January 21st, 2010 admin No comments

Time to get your Juniper routers patched.

Juniper Networks yesterday issued a patch for a serious and exploitable flaw in its router operating system that could cause a router to crash altogether.

The critical security alert issued to Juniper customers and partners set off a rare flurry of router-patching last night, security experts say. “It’s not atypical to not apply low-criticality patches to core routers. Now that this has been classified as ‘critical,’ people seem to be reacting,” says Daniel Kennedy, a partner with Praetorian Security Group, which has been studying the vulnerability and says it heard many ISPs were already applying the patches last night.

Organizations don’t routinely patch routers; they typically don’t have the resources to do so, nor is patching a router as high a priority as patching a server, for instance. Some avoid patching because a major breach is less likely than the possibility of an unintentional outage from applying a router update.

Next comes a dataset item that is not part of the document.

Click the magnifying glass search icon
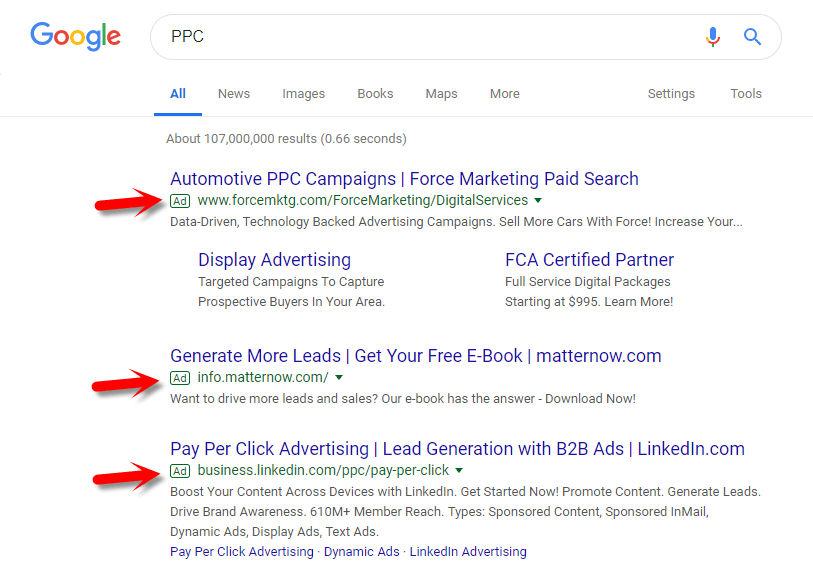The width and height of the screenshot is (813, 582). pyautogui.click(x=752, y=36)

And many organizations incorrectly assume their customized router configurations aren’t as big of a target. But security experts — such as Felix “FX” Lindner, who has conducted groundbreaking research on Cisco router vulnerabilities — have demonstrated that exploiting routers isn’t as hard as was once thought.

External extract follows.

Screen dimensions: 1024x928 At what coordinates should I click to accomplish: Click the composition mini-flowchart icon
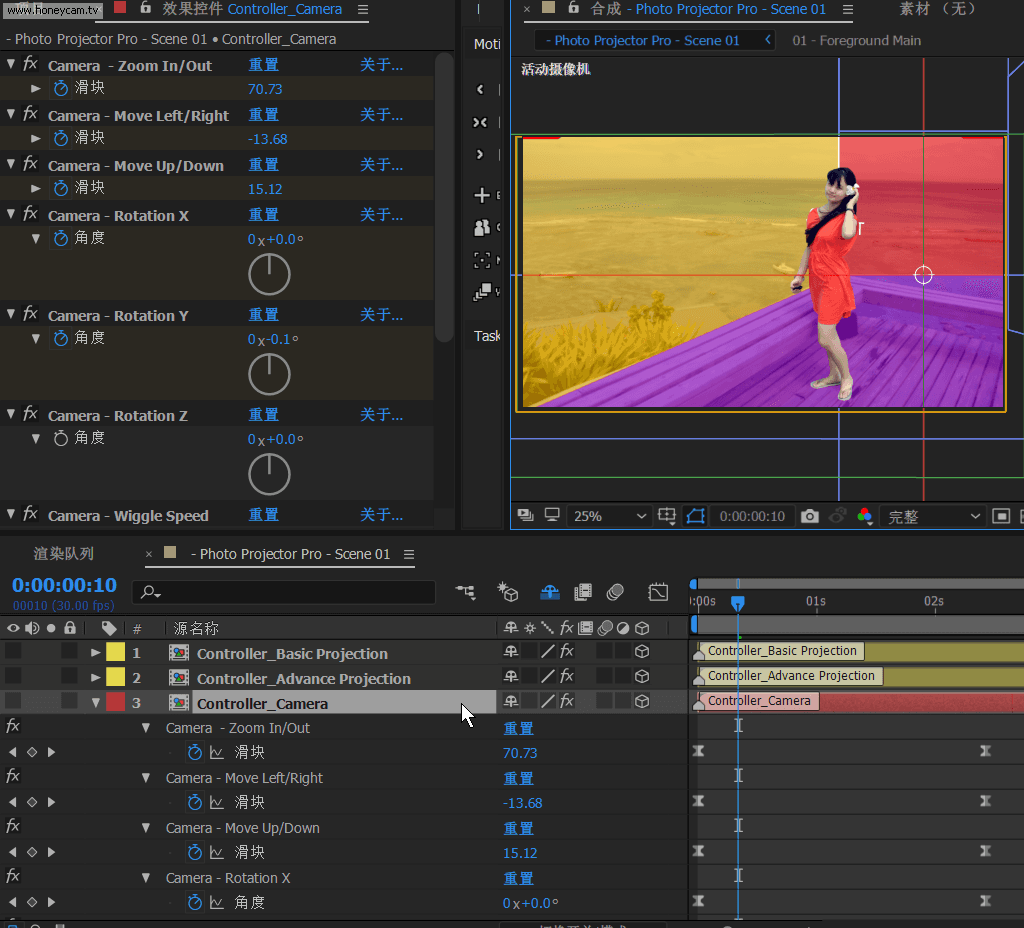click(465, 592)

Dan Kaminksy, director of penetration testing for IOActive, says this Juniper vulnerability should be patched–and fast: “A remote kernel panic on most versions of the second most popular routing platform on the Internet is significant. IT admins should take this threat to their infrastructure seriously, and patch immediately,” Kaminsky says.

There has been no sign of an active exploit for the Juniper router vulnerability yet, but the attack works like this: When the router receives a TCP header with a crafted options field, JUNOS, Juniper’s router operating system kernel, crashes and the OS reboots. JUNOS’ firewall filter is unable to filter the packet, either. Juniper’s JUNOS versions 3, 4, 5, 6, 7, 8, and 9 series routers are all affected by the flaw, which basically results in a denial-of-service attack.

“So JUNOS versions released after January are reported to crash upon receiving a TCP packet that ACL filtering will not stop. Per Juniper, there is no real effective workaround, just application of the provided patch,” Kennedy says.

Juniper had fixed the problem about a year ago, he says, but apparently discovered recently that the flaw was exploitable while working on an interoperability issue.

The advisory, which was among seven posted and available only to Juniper customers and partners, included a patch and workarounds, according to Barry Greene, director of Juniper’s security incident response team. “These are all scheduled security advisories as part of a monthly schedule (similar to Microsoft’s Patch Tuesday). All have fixed code available and feasible workarounds which can be used and deployed immediately by our customers,” Greene said in a statement.

Meanwhile, Praetorian today tested all 256 instances of the TCP option field in the header, Kennedy says, and found the one that causes the router to crash. “The exploit is thus confirmed,” he says.